Recorded data:
════
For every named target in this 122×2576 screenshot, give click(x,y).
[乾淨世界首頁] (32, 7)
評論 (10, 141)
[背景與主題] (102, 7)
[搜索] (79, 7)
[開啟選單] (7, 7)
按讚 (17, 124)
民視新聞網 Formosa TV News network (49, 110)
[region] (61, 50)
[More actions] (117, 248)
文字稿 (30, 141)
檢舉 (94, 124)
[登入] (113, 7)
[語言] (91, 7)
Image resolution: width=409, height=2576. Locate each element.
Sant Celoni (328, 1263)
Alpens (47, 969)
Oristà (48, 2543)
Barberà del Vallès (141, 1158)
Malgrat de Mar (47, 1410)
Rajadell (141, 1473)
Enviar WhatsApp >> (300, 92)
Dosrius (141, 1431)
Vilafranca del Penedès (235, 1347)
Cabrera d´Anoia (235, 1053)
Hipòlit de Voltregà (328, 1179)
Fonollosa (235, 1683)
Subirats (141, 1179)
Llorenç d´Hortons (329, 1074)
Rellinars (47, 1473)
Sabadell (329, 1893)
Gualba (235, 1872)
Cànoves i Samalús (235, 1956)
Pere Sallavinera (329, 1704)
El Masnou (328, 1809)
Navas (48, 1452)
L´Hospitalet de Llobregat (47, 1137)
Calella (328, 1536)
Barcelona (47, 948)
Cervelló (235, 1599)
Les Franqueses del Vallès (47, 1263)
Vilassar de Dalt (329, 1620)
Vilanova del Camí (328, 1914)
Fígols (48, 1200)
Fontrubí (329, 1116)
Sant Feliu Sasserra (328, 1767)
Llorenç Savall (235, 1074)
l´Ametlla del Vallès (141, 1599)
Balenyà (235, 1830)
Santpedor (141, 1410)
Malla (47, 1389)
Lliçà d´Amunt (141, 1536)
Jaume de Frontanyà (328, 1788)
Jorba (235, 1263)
════
Could you transcribe the entries exactly, from the first line through the line containing "Subirats (141, 1179)", and give nothing more?

• Answer
For every named target in this 122×2576 screenshot, give click(x,y).
[乾淨世界首頁] (32, 7)
評論 (10, 141)
[背景與主題] (102, 7)
[搜索] (79, 7)
[開啟選單] (7, 7)
按讚 (17, 124)
民視新聞網 Formosa TV News network (49, 110)
[region] (61, 50)
[More actions] (117, 248)
文字稿 (30, 141)
檢舉 (94, 124)
[登入] (113, 7)
[語言] (91, 7)
Image resolution: width=409, height=2576. Locate each element.
Sant Celoni (328, 1263)
Alpens (47, 969)
Oristà (48, 2543)
Barberà del Vallès (141, 1158)
Malgrat de Mar (47, 1410)
Rajadell (141, 1473)
Enviar WhatsApp >> (300, 92)
Dosrius (141, 1431)
Vilafranca del Penedès (235, 1347)
Cabrera d´Anoia (235, 1053)
Hipòlit de Voltregà (328, 1179)
Fonollosa (235, 1683)
Subirats (141, 1179)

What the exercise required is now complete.